On 21/08/2018 11:52, Marko Mäkelä wrote:
I believe that the Linux kernel can interrupt any write at 4096-byte boundaries when a signal is delivered to the process. I am curious: Where was it claimed that data=journal guarantees atomic writes (other than [1])? I would expect it to only guarantee that anything that was written to the journal will be durable. Whether the actual write request was honored in full is a separate matter.
Sure, ext4 + data=journal only has "atomic writes" in the sense that what was written in the journal transaction/commit would be completely commited into the main filesystem. But from the application point of view, this could be very well a partial write.
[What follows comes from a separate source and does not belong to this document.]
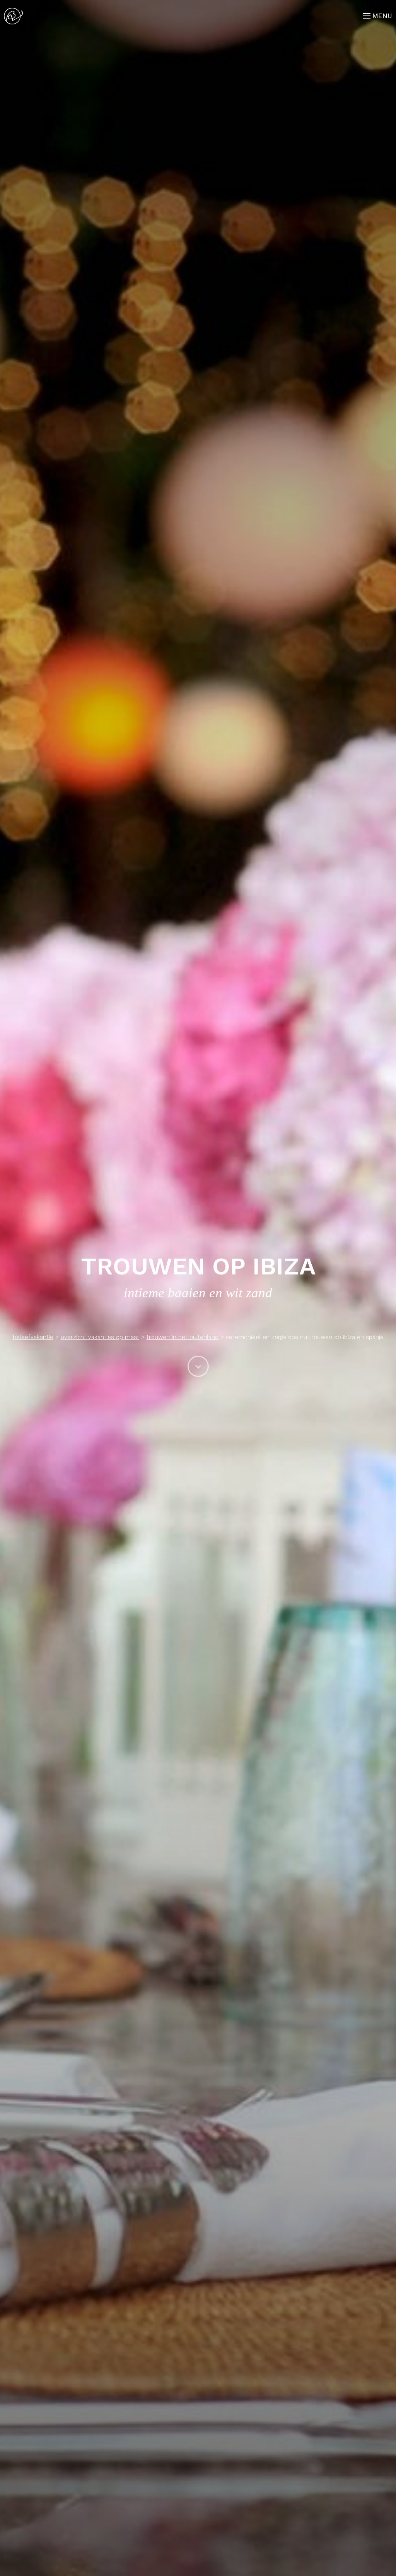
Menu (382, 15)
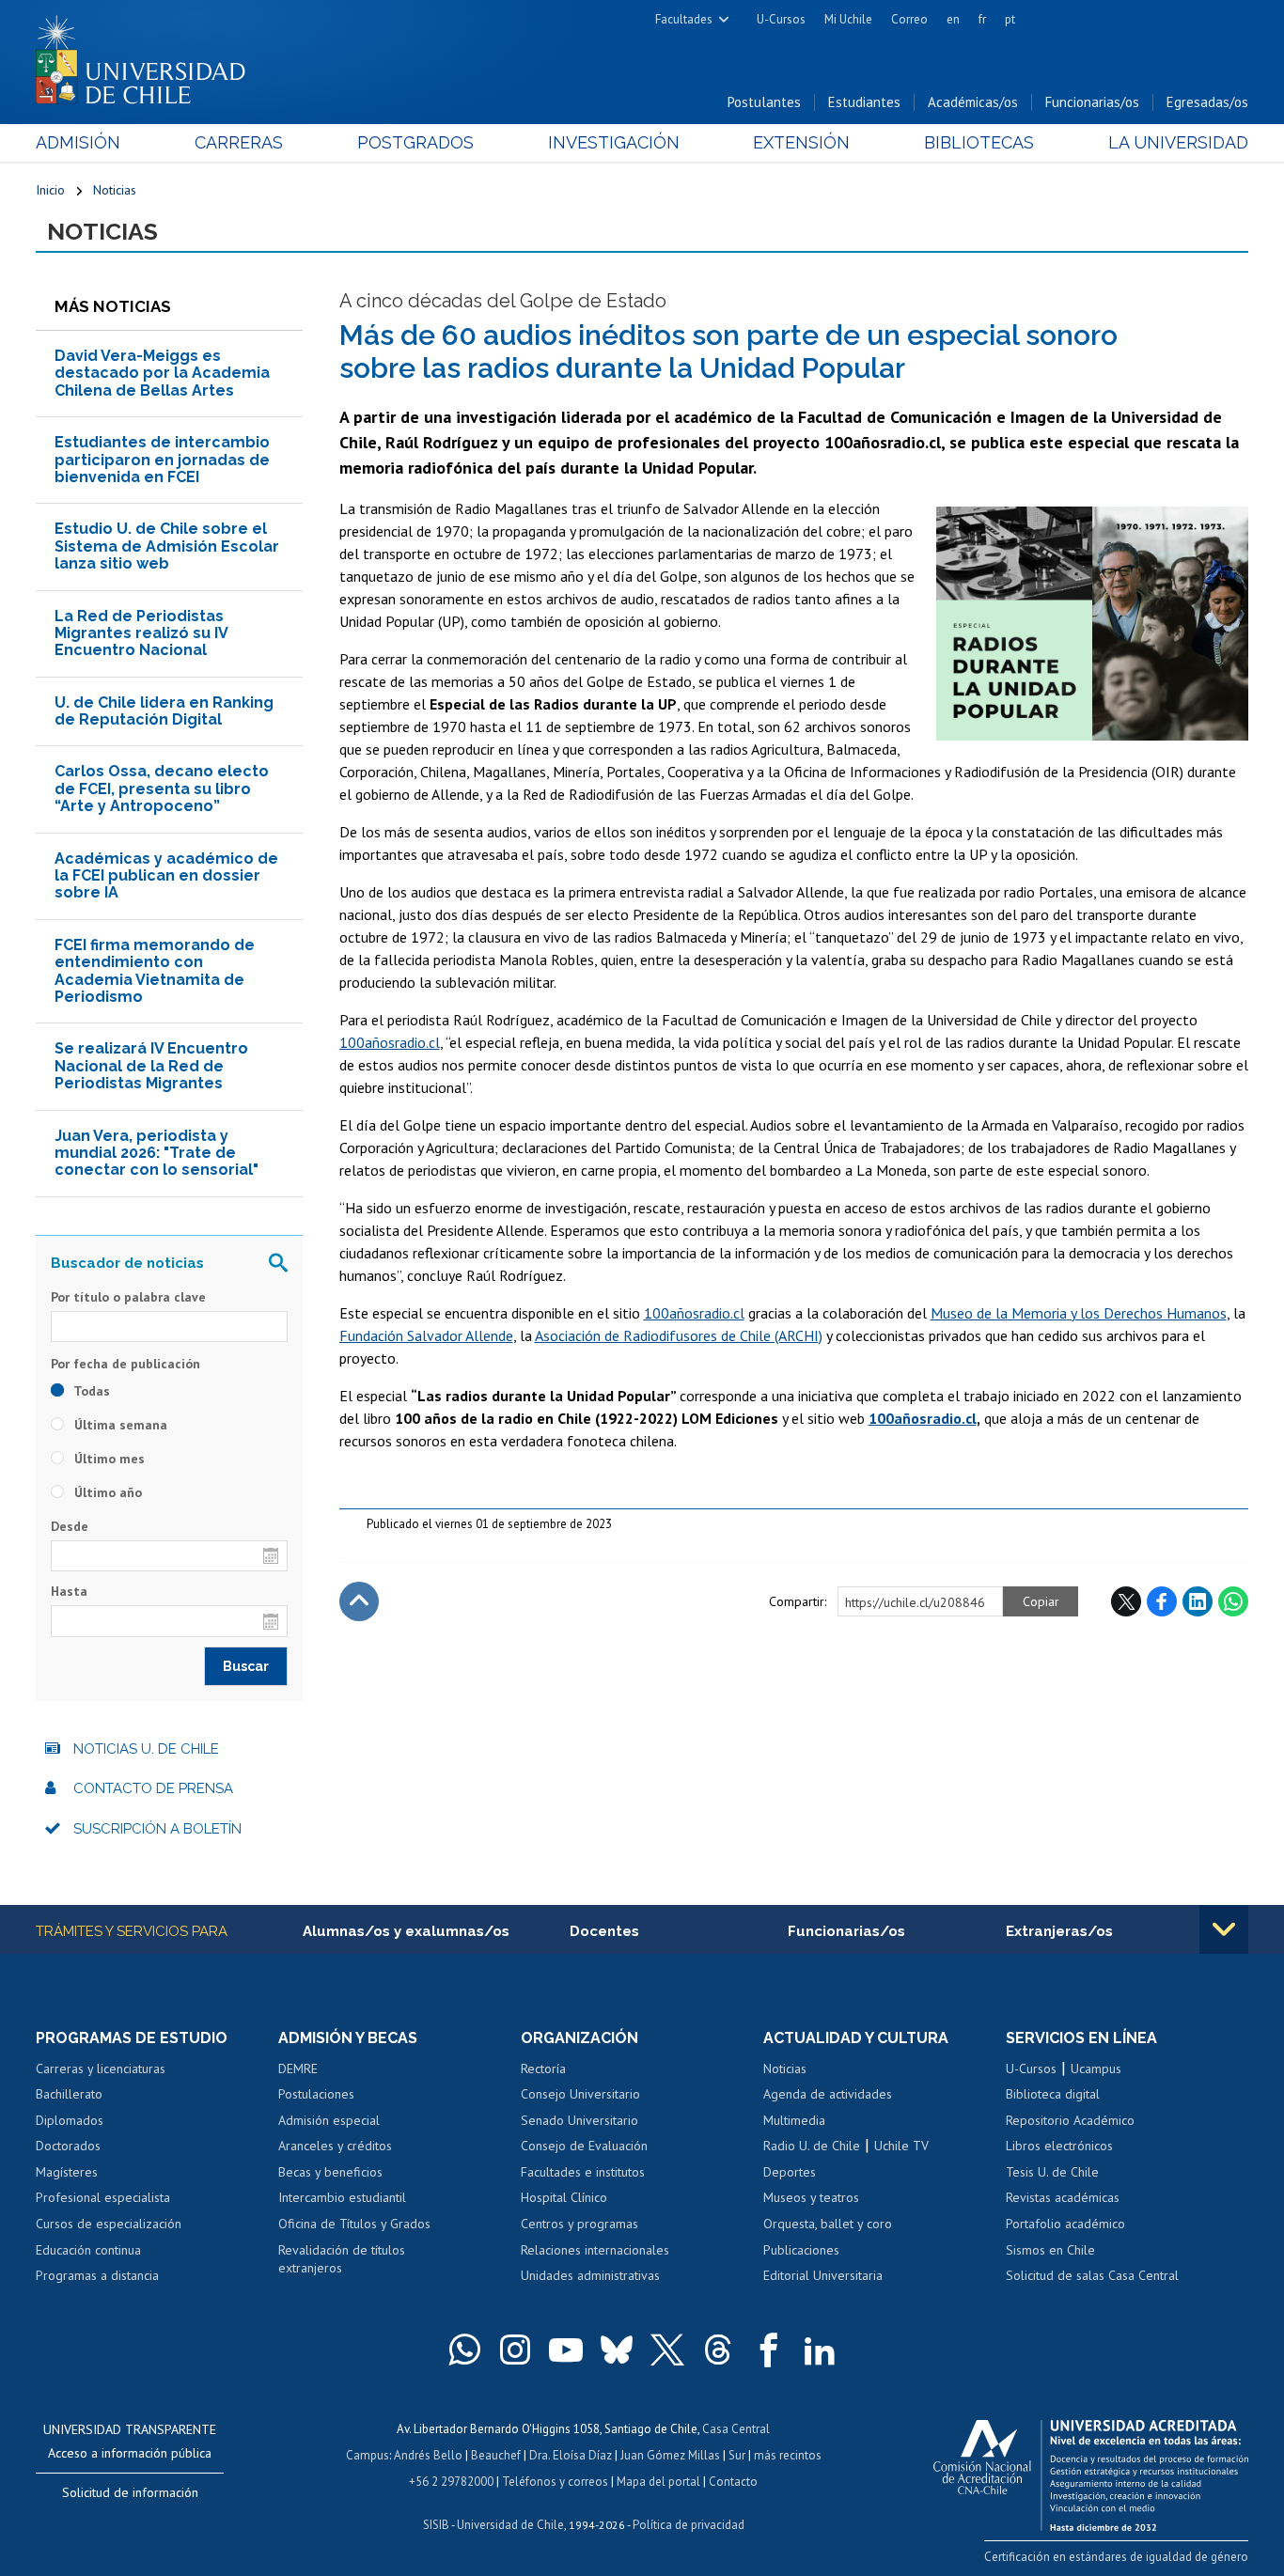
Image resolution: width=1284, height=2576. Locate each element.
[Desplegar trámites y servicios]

This is exactly the point I am stressing: durable writes does *not* means atomicity in the true sense (ie: from application standpoint). In this regards, I would imagine for ZFS to behave similarly: at TXG commit, anything buffered in RAM (and replicated by the ZIL) would be committed to the main filesystem, but if the application write itself was incomplete (due to an application crash) *and* application-side doublebuffer was disabled, bad thing could happen...
Please report back any findings, whether or not you consider them to be interesting.
I believe that it is technically possible for a copy-on-write filesystem like ZFS to support atomic writes, but for that to be possible in practice, the interfaces inside the kernel must be implemented in an appropriate way. Disclaimer: I have no knowledge of the implementation details of any kernel.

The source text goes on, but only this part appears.